Items from a dataset
====

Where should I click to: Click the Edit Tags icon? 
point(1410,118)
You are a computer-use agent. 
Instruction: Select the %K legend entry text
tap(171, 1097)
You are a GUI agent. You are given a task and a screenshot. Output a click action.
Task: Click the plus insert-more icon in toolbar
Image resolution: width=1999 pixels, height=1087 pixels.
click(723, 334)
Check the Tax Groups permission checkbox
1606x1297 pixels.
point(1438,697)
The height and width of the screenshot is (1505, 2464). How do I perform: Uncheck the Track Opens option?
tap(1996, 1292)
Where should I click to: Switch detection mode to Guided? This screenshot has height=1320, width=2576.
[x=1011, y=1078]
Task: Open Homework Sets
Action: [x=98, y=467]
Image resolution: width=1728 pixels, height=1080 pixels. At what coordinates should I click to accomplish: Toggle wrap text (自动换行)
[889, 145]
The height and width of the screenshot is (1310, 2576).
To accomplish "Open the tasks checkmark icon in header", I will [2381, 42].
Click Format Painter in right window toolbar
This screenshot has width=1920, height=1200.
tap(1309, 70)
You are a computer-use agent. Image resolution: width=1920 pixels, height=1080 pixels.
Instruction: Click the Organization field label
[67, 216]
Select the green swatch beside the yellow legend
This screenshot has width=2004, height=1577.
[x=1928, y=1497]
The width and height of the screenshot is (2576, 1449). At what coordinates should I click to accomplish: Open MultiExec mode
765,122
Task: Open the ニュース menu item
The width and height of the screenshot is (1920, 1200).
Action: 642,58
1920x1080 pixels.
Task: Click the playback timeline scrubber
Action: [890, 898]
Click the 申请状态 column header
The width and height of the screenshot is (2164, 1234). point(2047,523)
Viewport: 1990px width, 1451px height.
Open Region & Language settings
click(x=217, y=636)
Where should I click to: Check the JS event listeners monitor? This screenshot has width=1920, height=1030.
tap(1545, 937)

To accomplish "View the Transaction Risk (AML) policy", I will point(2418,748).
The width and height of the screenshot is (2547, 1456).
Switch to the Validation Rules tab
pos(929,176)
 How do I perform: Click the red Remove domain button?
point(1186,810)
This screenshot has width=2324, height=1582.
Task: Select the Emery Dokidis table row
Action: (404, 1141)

====

Exercise instructions: The answer should consist solely of the lines from the first line above through the one with "Task: Open the ニュース menu item", both included, repeated exactly.

Problem solution:
Where should I click to: Click the Edit Tags icon? 
point(1410,118)
You are a computer-use agent. 
Instruction: Select the %K legend entry text
tap(171, 1097)
You are a GUI agent. You are given a task and a screenshot. Output a click action.
Task: Click the plus insert-more icon in toolbar
Image resolution: width=1999 pixels, height=1087 pixels.
click(723, 334)
Check the Tax Groups permission checkbox
1606x1297 pixels.
point(1438,697)
The height and width of the screenshot is (1505, 2464). How do I perform: Uncheck the Track Opens option?
tap(1996, 1292)
Where should I click to: Switch detection mode to Guided? This screenshot has height=1320, width=2576.
[x=1011, y=1078]
Task: Open Homework Sets
Action: [x=98, y=467]
Image resolution: width=1728 pixels, height=1080 pixels. At what coordinates should I click to accomplish: Toggle wrap text (自动换行)
[889, 145]
The height and width of the screenshot is (1310, 2576).
To accomplish "Open the tasks checkmark icon in header", I will [2381, 42].
Click Format Painter in right window toolbar
This screenshot has width=1920, height=1200.
tap(1309, 70)
You are a computer-use agent. Image resolution: width=1920 pixels, height=1080 pixels.
Instruction: Click the Organization field label
[67, 216]
Select the green swatch beside the yellow legend
This screenshot has width=2004, height=1577.
[x=1928, y=1497]
The width and height of the screenshot is (2576, 1449). At what coordinates should I click to accomplish: Open MultiExec mode
765,122
Task: Open the ニュース menu item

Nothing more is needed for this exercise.